日常的に虐待事件が発生しています。ひどいニュースは、3月18日アトランタで韓国人6名が21歳の白人青年に銃撃され犠牲になりました。

 福音書を読みますと、ファリサイ派の人たちは日常的にと申しますか、とくにマタイによる福音書は全体を通してこのハラスメントを行っています。律法に関して、ですね。律法を

破っている。神を冒瀆していると。(ちなみにヨハネによる福音書はファリサイ派の中にも回心者がいることを伝えています。ニコデモ、アリマタヤのヨセフです)

 それは神にとっては不誠実となります。律法を守っていると言いながら、実際は律法の中心である愛とあわれみが欠けているからです。

詩編51編にあるように、18節以下

もしいけにえがあなたに喜ばれ、焼き尽くす献げ物が御旨にかなうのなら、わたしはそれをささげます。しかし、神の求めるいけにえは打ち砕かれた霊。打ち砕かれ悔いる心を、神よ、あなたは侮られません。

 形式的に律法を守ることを戒めておられるのです。自分を義とする内容の伴わない礼拝ではなく、打ち砕かれた霊と祈りの心をもって神を礼拝すること。神が求めておられる礼拝です。そこに「心と尽くし、精神を尽くし、思いを尽くし、力を尽くして神を愛する」という律法のエッセンスが全うされているのです。

4.神の真実

ユダヤ人は神の恵みを受け、愛されましたが、十分な責任を果たしませんでした。しかし、そのゆえに、神の誠実さ、神の真実が無になったわけではありません。むしろ、ユダヤ人の不信仰であろうと、不誠実であろうと、神の救いの計画は達成されたのです。それが神の真実なのです。すなわち、イエス・キリストを通して、キリストを信じるすべての人に救いと恵みがもたらされたのです。これこそが、神の真実であります。

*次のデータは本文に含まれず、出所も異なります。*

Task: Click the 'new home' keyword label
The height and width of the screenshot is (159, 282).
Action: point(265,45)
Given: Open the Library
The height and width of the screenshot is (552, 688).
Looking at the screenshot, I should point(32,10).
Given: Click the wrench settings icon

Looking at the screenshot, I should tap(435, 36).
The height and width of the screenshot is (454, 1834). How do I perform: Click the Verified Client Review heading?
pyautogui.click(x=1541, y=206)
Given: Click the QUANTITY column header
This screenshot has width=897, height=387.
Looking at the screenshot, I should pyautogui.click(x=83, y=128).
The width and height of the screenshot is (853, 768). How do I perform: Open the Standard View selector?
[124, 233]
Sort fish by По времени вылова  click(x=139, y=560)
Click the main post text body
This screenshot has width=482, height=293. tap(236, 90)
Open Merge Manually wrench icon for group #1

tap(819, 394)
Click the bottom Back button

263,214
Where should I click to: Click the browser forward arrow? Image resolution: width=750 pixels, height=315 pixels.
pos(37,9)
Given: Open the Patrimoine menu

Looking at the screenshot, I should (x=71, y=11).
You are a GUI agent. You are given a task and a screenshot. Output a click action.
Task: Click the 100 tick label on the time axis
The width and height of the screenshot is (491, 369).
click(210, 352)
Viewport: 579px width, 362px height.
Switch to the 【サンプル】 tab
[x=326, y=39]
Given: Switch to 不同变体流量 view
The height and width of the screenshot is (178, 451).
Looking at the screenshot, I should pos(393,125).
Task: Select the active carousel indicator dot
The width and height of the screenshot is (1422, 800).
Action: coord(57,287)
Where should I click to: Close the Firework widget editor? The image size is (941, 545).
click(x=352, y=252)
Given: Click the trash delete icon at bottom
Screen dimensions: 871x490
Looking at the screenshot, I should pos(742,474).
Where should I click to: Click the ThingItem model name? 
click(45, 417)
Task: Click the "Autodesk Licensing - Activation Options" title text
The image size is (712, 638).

神の真実があることを信じていく。信頼です。神が御独り子、主イエス・キリストを賜るほどに、わたしたちを憐み、愛してくださった。そのことが神の真実としてわたしたちに約束された恵みなのです。御子イエス・キリストの十字架によって、神の栄光が現され、神の真実が全うされたのです。

その神の真実に、わたしたちは甘えることをしてはならないのですね。罪をより多く赦された人は、より多く愛するとイエス様は言われました。

ルカ7:47節です。

この人が多くの罪を赦されたことは、わたしに示した愛の大きさで分かる。赦されることの少ない者は、愛することも少ない。

今日、わたしたちは、コロナ禍の中で、主のみ前に来て、新年度初めての礼拝を献げています。 わたしたちの献げる礼拝が、真に神のみ前で霊的であるか。

霊とまことをもって、礼拝しているか。神の御前で打ち砕かれているか。そして、人々の間で、教会の交わりの中で、謙遜でいるか。愛と憐れみをもって、互いに祈りあっているか。

それを問いつつ、神の御前で頭をたれましょう。

祈りと讃美を高らかにしましょう。